Bati na real, estava a receber uma lição dum soldado e ainda mais, nunca tinha ouvido falar nem conhecia o RPG, não pensei duas vezes, o mais sensato era ouvir o que o "velho" dizia e seguir o seu conselho, ia arriscar para quê? Assim foi, continuamos dentro da mata, fizemos o reconhecimento do local fomos aguardar próximo do ponto de reunião, para escutar o som da chegada do Unimog, que chegou quase ao romper do dia.

Como era possível nunca ter ouvido falar de RPG nem me ter passado pela cabeça aquela forma de utilização. Aquilo para os "velhos" era rotina, uma coisa simples e banal, para mim foi aprender e começar a pedir a sua opinião. Assim se formou um grupo coeso, tudo o que eles precisavam eu procurava resolver e tudo o que eu pedia era feito, minha integração foi tão simples, que passado umas seis semanas a CCaç 4541/72 elegeu-me para a delegação do MFA.

As bolanhas podem ser cultivadas e nós devíamos conhecer e ter presente que a guerra obrigou algumas populações ao abandono das culturas de muitos destes terrenos, em alguns locais desenvolveu-se um sentimento hostil, a maioria das NT nem ligava a isto e por isso uma simples travessia podia pôr-nos numa posição de desvantagem perante o IN.

ORDEM DE SERVIÇO: Transcreva do texto em estudo o trecho desde "Como era possível" até "perante o IN.", sem qualquer alteração.

INFORMAÇÃO FORNECIDA:
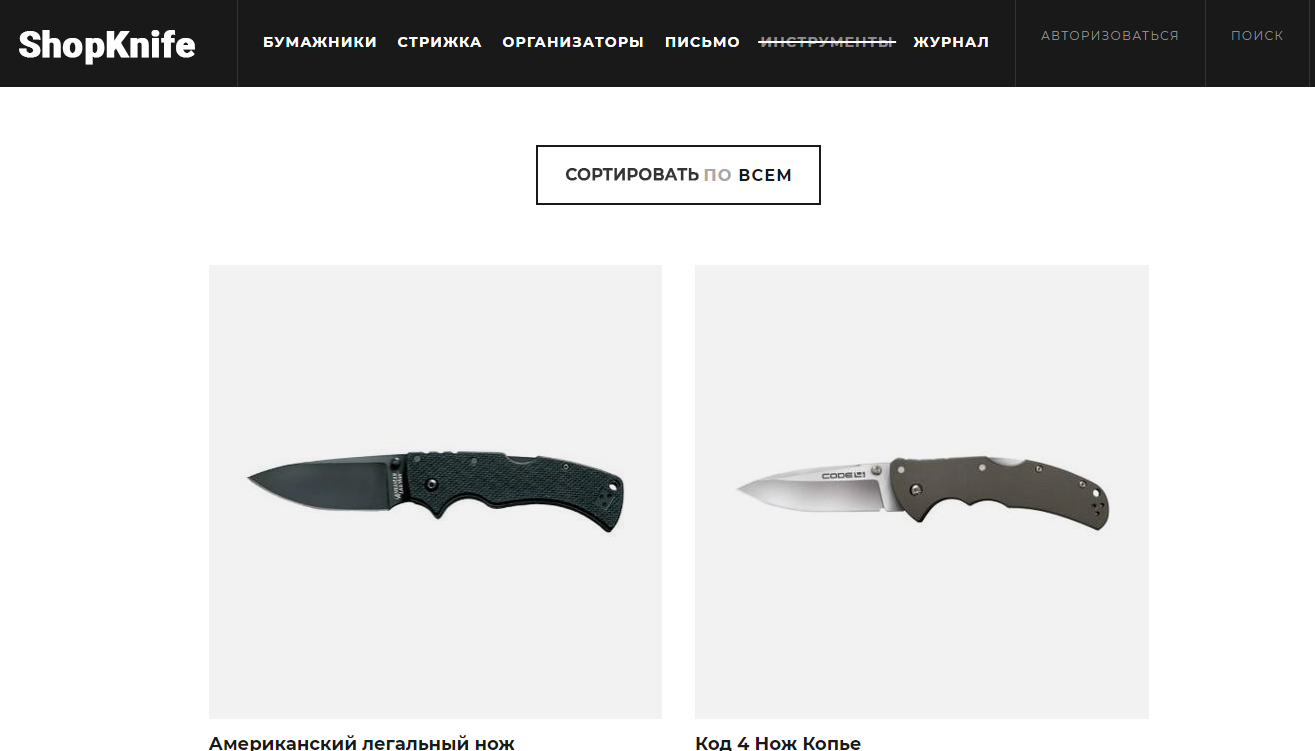Click the АВТОРИЗОВАТЬСЯ login link

coord(1110,36)
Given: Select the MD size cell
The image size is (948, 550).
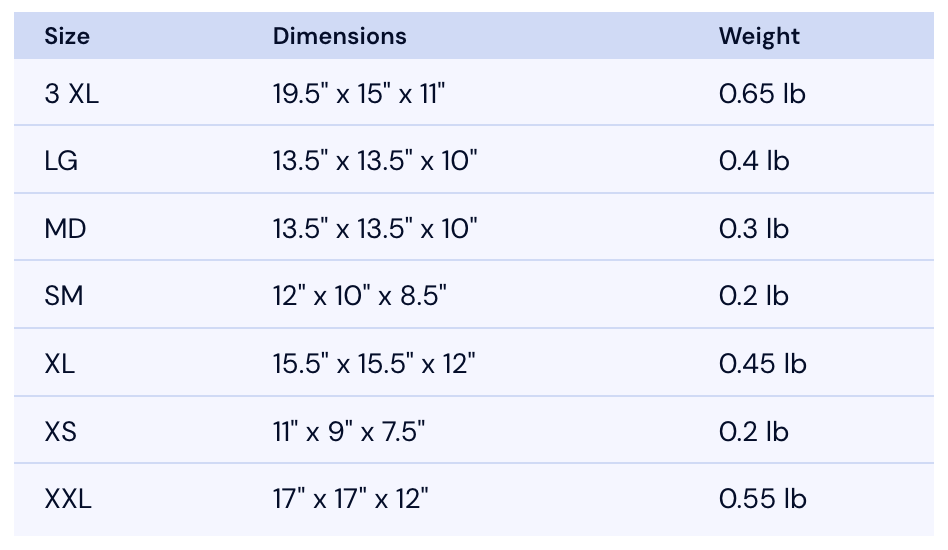Looking at the screenshot, I should tap(65, 228).
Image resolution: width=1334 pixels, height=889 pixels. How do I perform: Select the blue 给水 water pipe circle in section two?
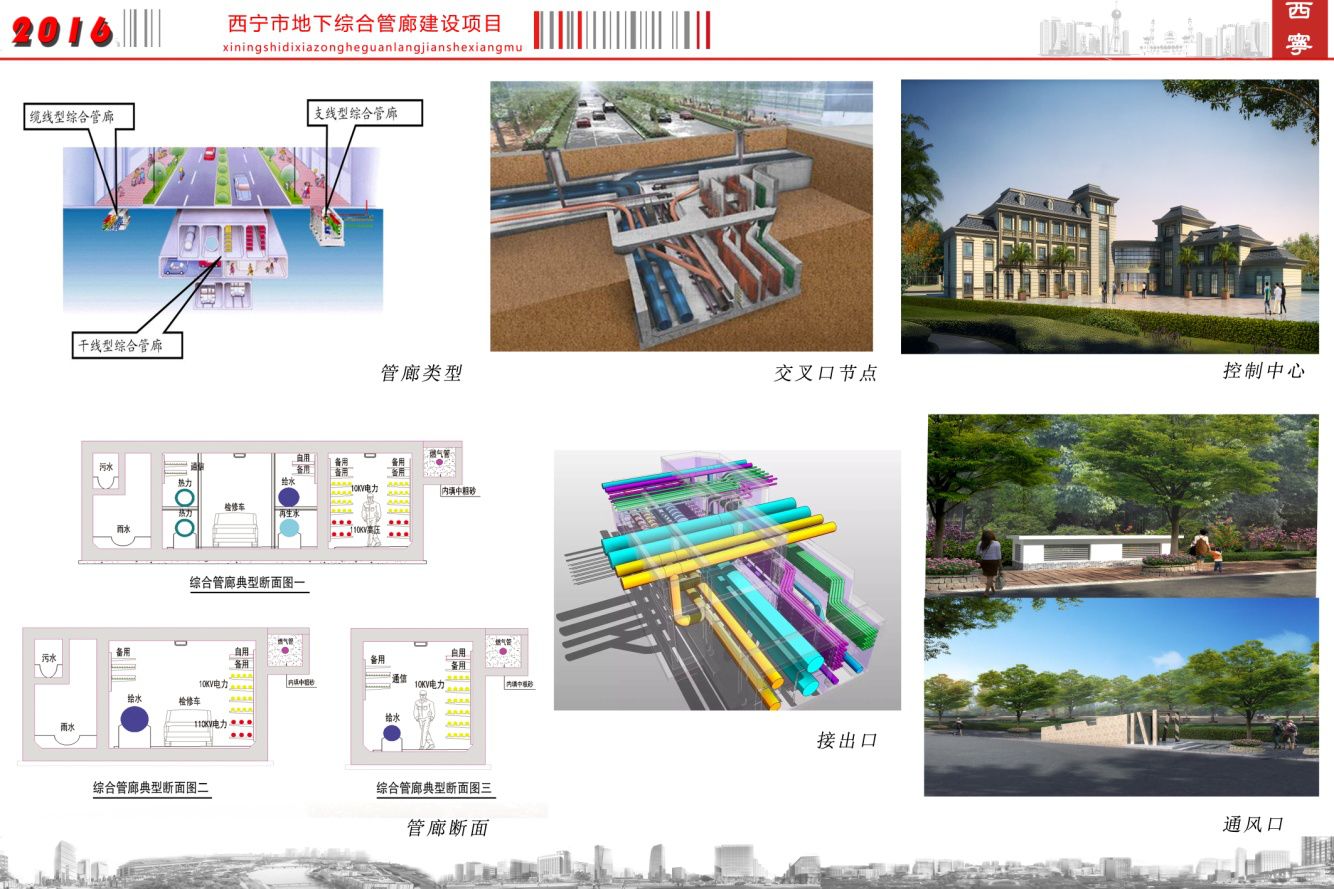[134, 718]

RESPOSTA ESCRITA:
Como era possível nunca ter ouvido falar de RPG nem me ter passado pela cabeça aquela forma de utilização. Aquilo para os "velhos" era rotina, uma coisa simples e banal, para mim foi aprender e começar a pedir a sua opinião. Assim se formou um grupo coeso, tudo o que eles precisavam eu procurava resolver e tudo o que eu pedia era feito, minha integração foi tão simples, que passado umas seis semanas a CCaç 4541/72 elegeu-me para a delegação do MFA.

As bolanhas podem ser cultivadas e nós devíamos conhecer e ter presente que a guerra obrigou algumas populações ao abandono das culturas de muitos destes terrenos, em alguns locais desenvolveu-se um sentimento hostil, a maioria das NT nem ligava a isto e por isso uma simples travessia podia pôr-nos numa posição de desvantagem perante o IN.